I installed your branch by the command pip install -v --no-cache-dir --global-option="--cpp_ext" --global-option="--cuda_ext" ./. I run this code by the command python temp.py By the way, my python, torch and cuda version is 3.7, 1.4 and 10.1 respectively.

chengmengli06 commented 4 years ago

I test your code, there are no problem.

GPU: V100 16G python_version: 3.5.4 torch_version: 1.3.0 cuda_version: 10.0 torch.version.cuda: '10.1.243' cudnn version: 7.4.2

outputs:

Selected optimization level O1: Insert automatic casts around Pytorch functions and Tensor methods.
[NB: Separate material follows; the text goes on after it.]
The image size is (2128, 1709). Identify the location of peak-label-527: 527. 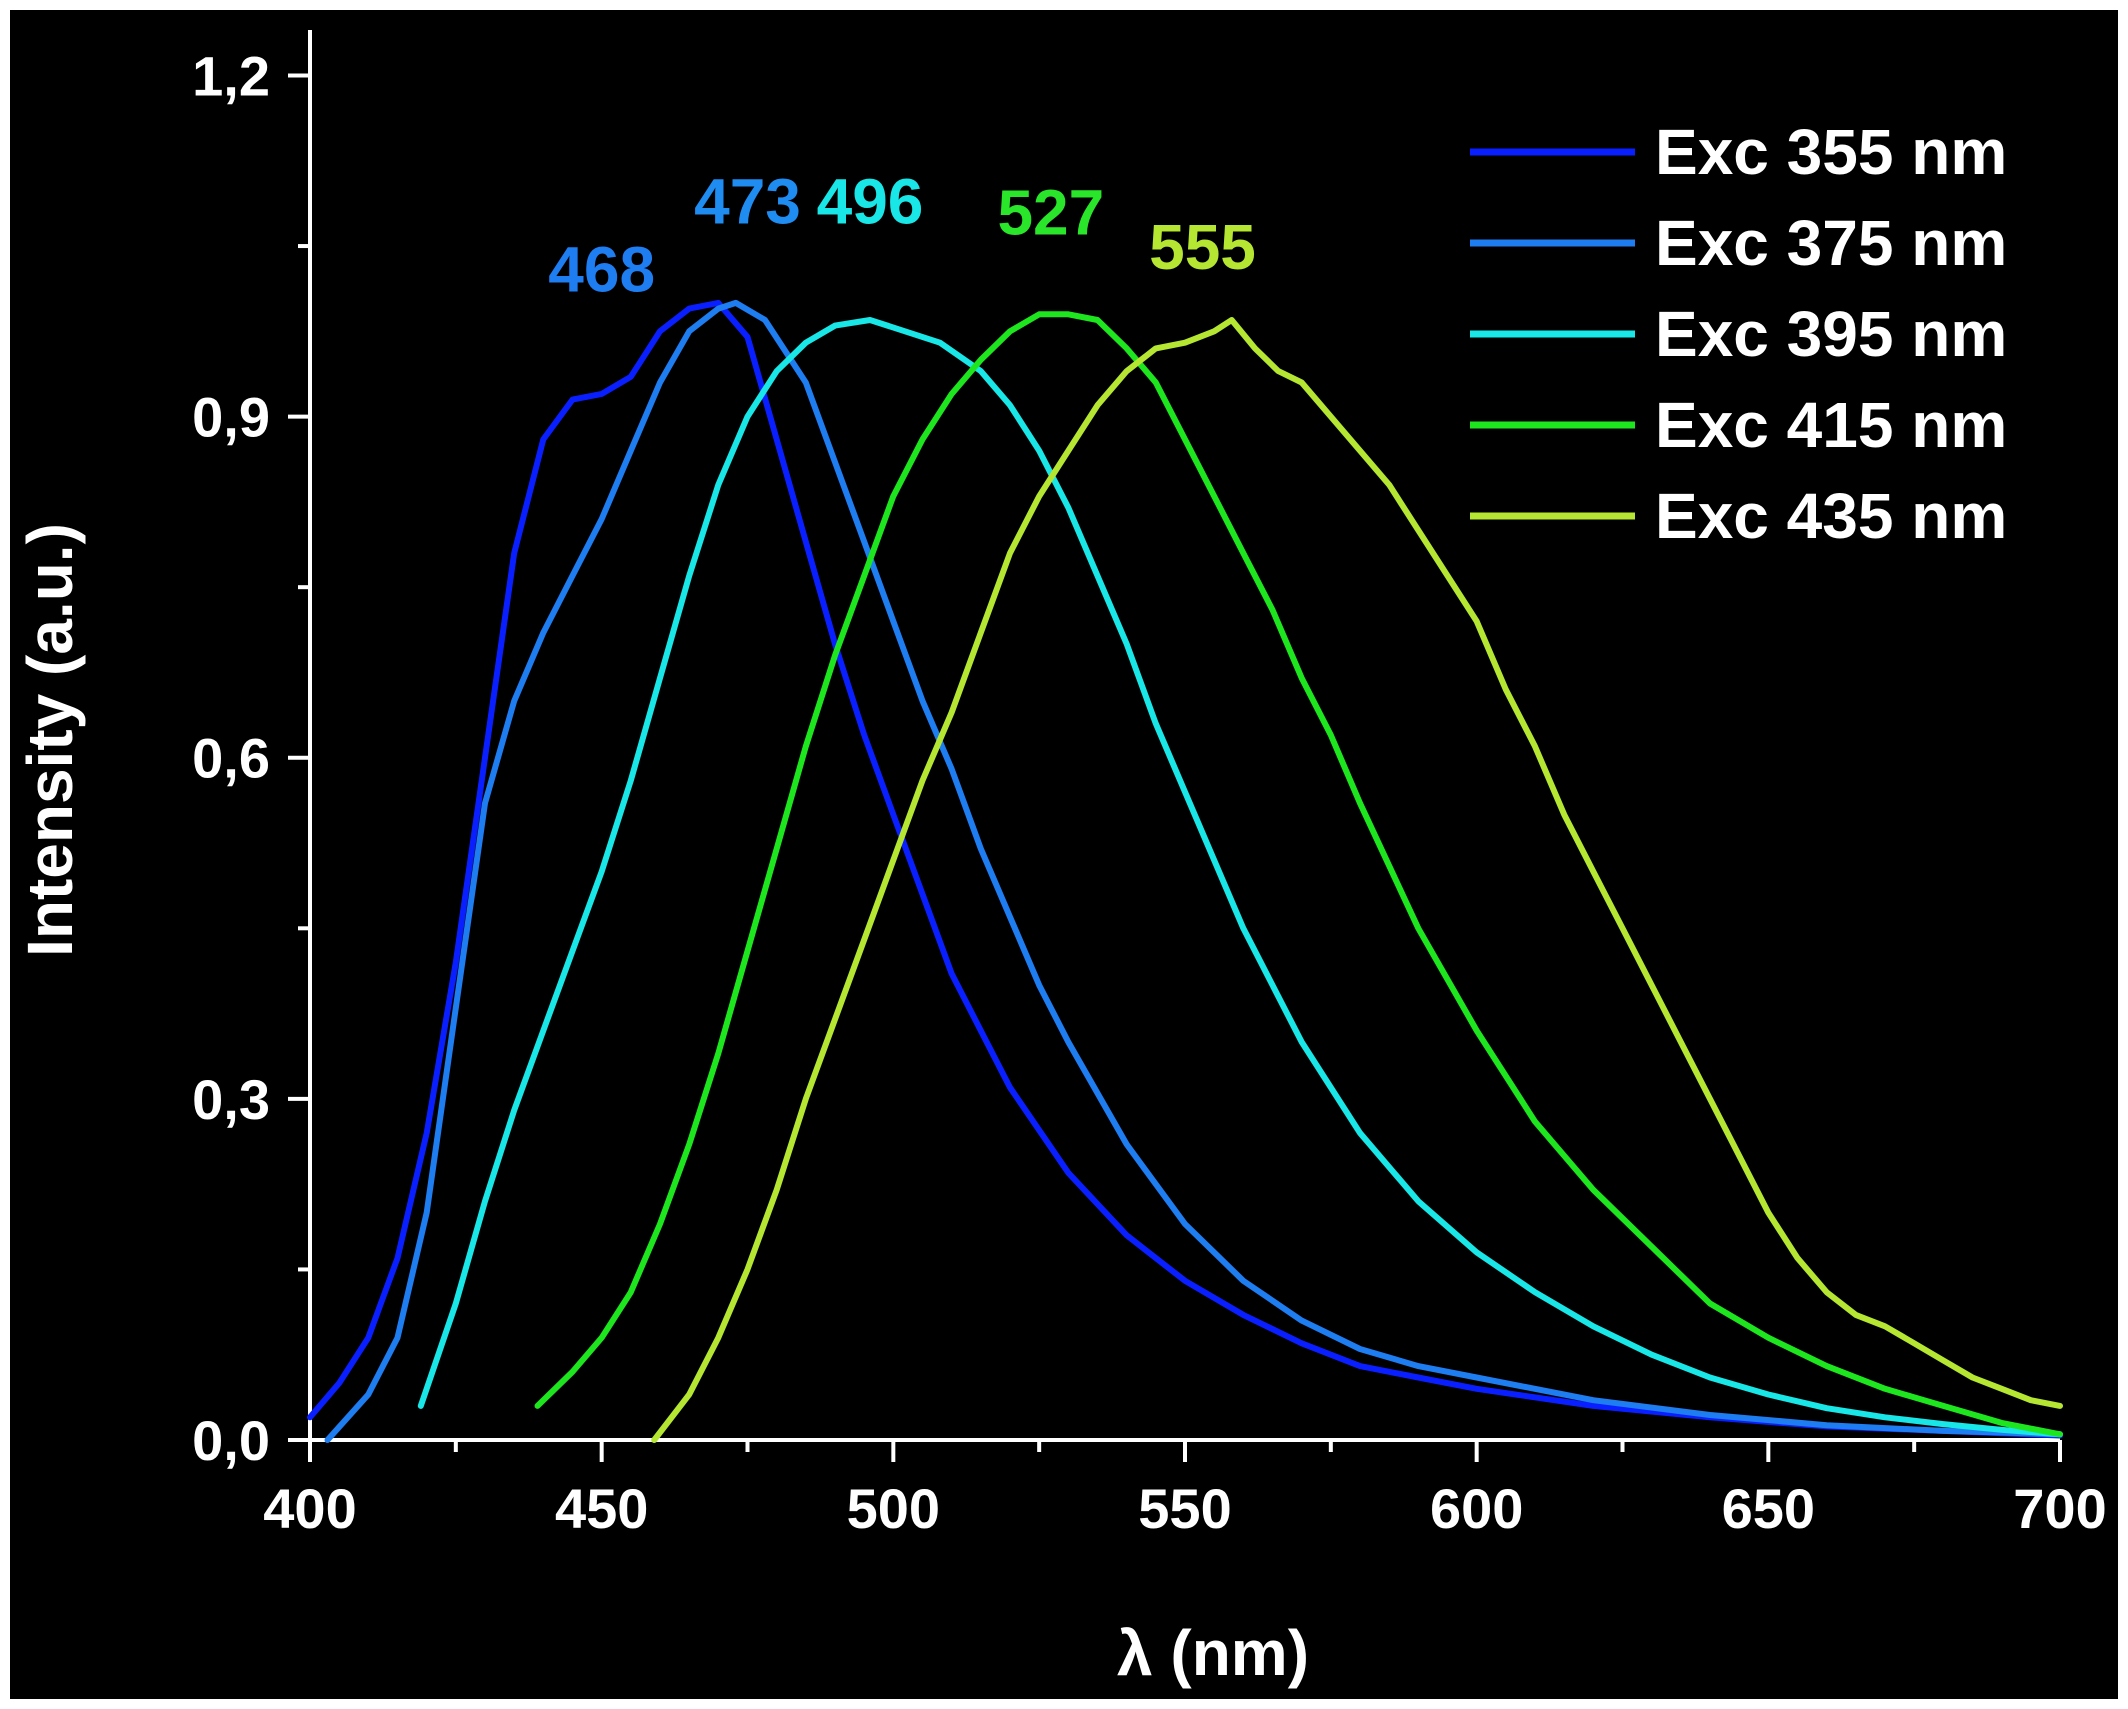
(1050, 213).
Defaults for this optimization level are: master_weights : None loss_scale : dynamic cast_model_type : None patch_torch_functions : True enabled : True keep_batchnorm_fp32 : None opt_level : O1 Processing user overrides (additional kwargs that are not None)... After processing overrides, optimization options are: master_weights : None loss_scale : dynamic cast_model_type : None patch_torch_functions : True enabled : True keep_batchnorm_fp32 : None opt_level : O1

Aria-K-Alethia commented 4 years ago

@chengmengli06 I don't know, but the problem still exists. Anyway, thank you for your help.
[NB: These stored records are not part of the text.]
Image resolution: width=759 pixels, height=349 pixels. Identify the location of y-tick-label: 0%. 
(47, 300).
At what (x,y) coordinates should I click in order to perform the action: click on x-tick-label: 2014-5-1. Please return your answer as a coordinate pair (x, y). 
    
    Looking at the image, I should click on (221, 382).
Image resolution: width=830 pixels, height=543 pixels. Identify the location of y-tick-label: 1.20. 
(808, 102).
annukkaa commented 4 years ago

I've encountered the same problem, even though I'm training on just one GPU. Works fines with opt_level='O0' but not with any of the other levels

chengmengli06 commented 4 years ago

@teresabucho you can test my branch, which should be ok.

annukkaa commented 4 years ago

@chengmengli06 Yes, seems to work. Thanks

chengmengli06 commented 4 years ago

@ptrblck could my fix be accepted? https://github.com/NVIDIA/apex/pull/689

somedadaism commented 4 years ago

I also encounter the issue. Has there been any progress?